DIRECTIVE:
Replace "Viewport" with "Window size" in the listing from the line containing "Task: Click the" through the end, inclusive, and write out those lines with everything else unchanged. Leave the pictures out of your answer.

━━ MATERIAL FOR THE TASK

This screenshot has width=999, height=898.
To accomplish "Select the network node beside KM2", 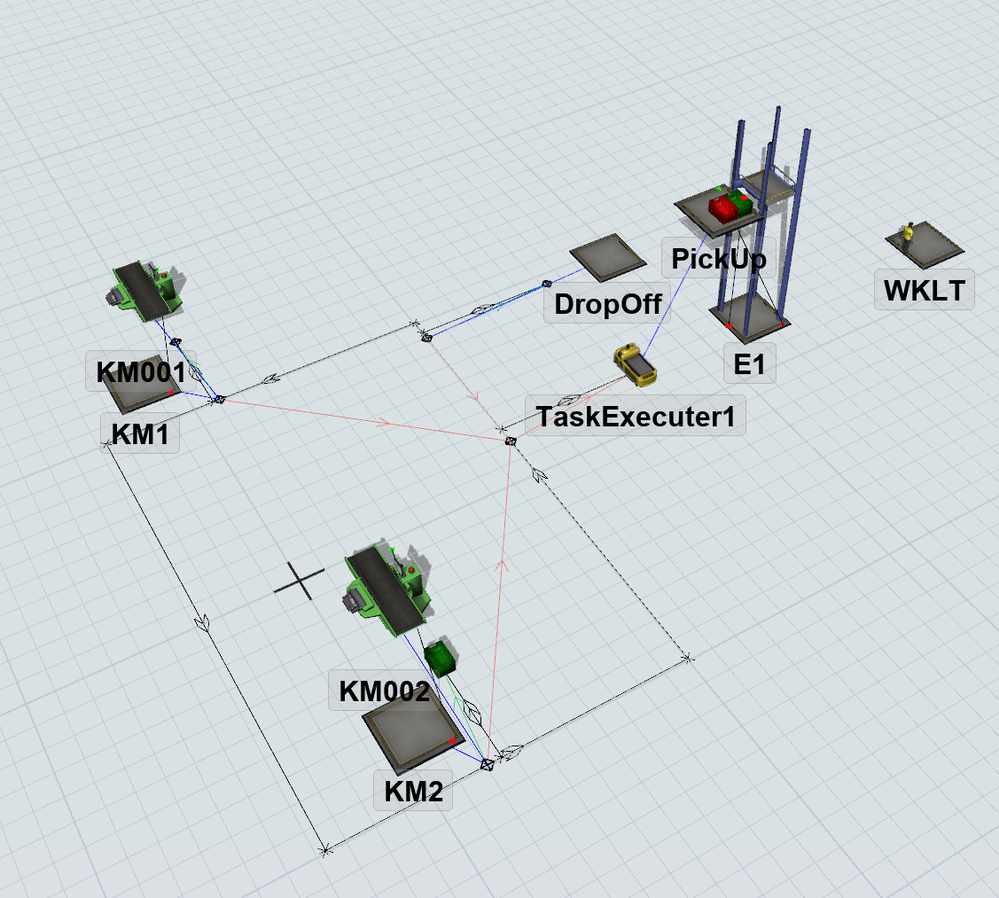I will [487, 764].
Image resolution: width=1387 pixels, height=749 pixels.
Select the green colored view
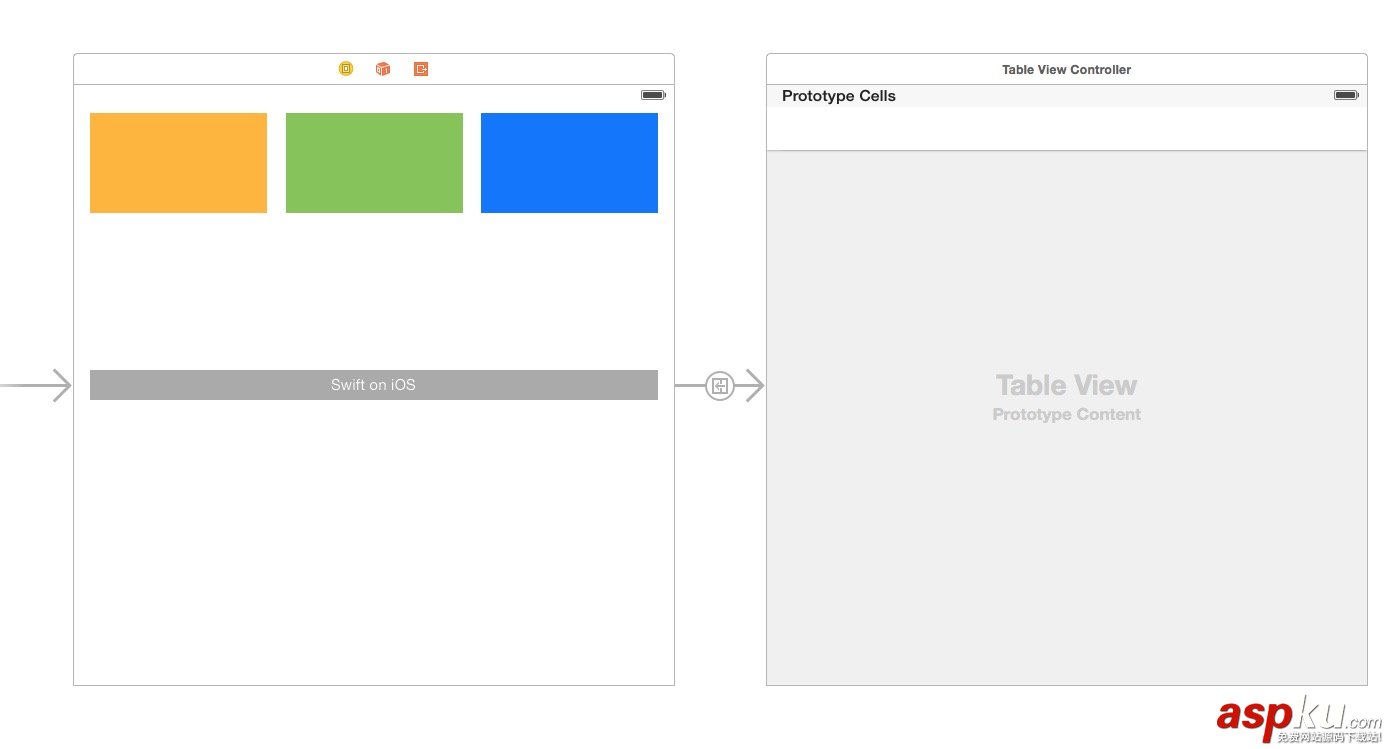(x=374, y=163)
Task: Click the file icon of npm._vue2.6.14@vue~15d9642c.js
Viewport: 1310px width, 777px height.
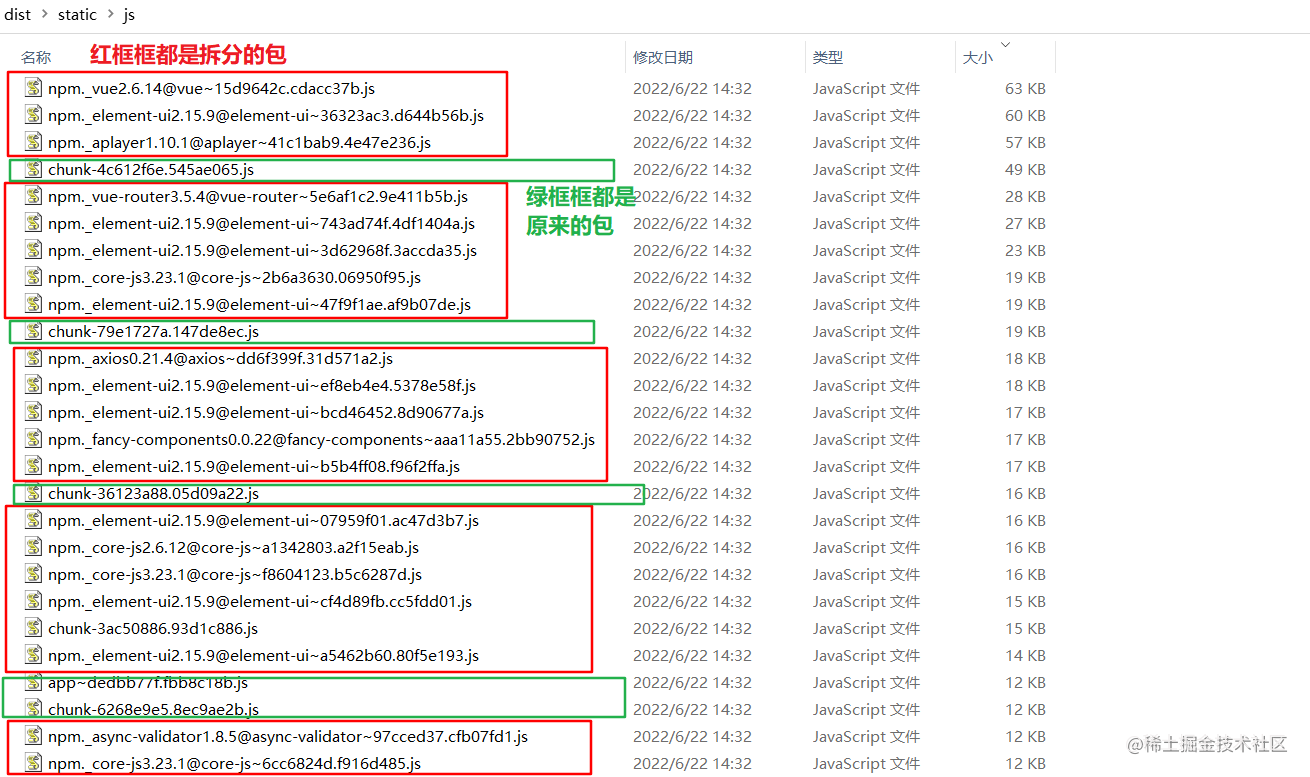Action: pyautogui.click(x=33, y=88)
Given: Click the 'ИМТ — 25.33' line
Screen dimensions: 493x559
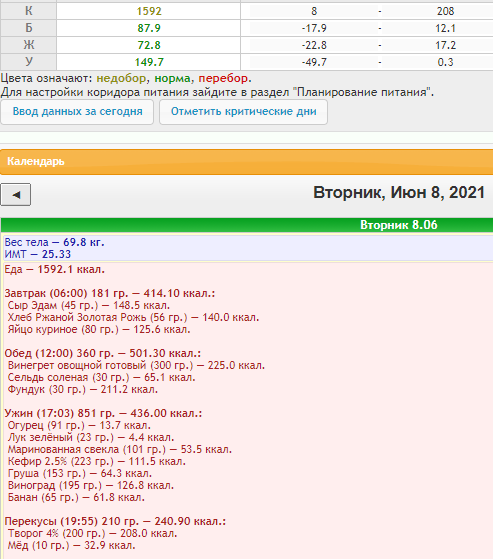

━━━━

REPLY:
Task: Click the file icon of npm._vue2.6.14@vue~15d9642c.js
Window size: 1310px width, 777px height.
Action: pyautogui.click(x=33, y=88)
Given: Click the 'ИМТ — 25.33' line
Screen dimensions: 493x559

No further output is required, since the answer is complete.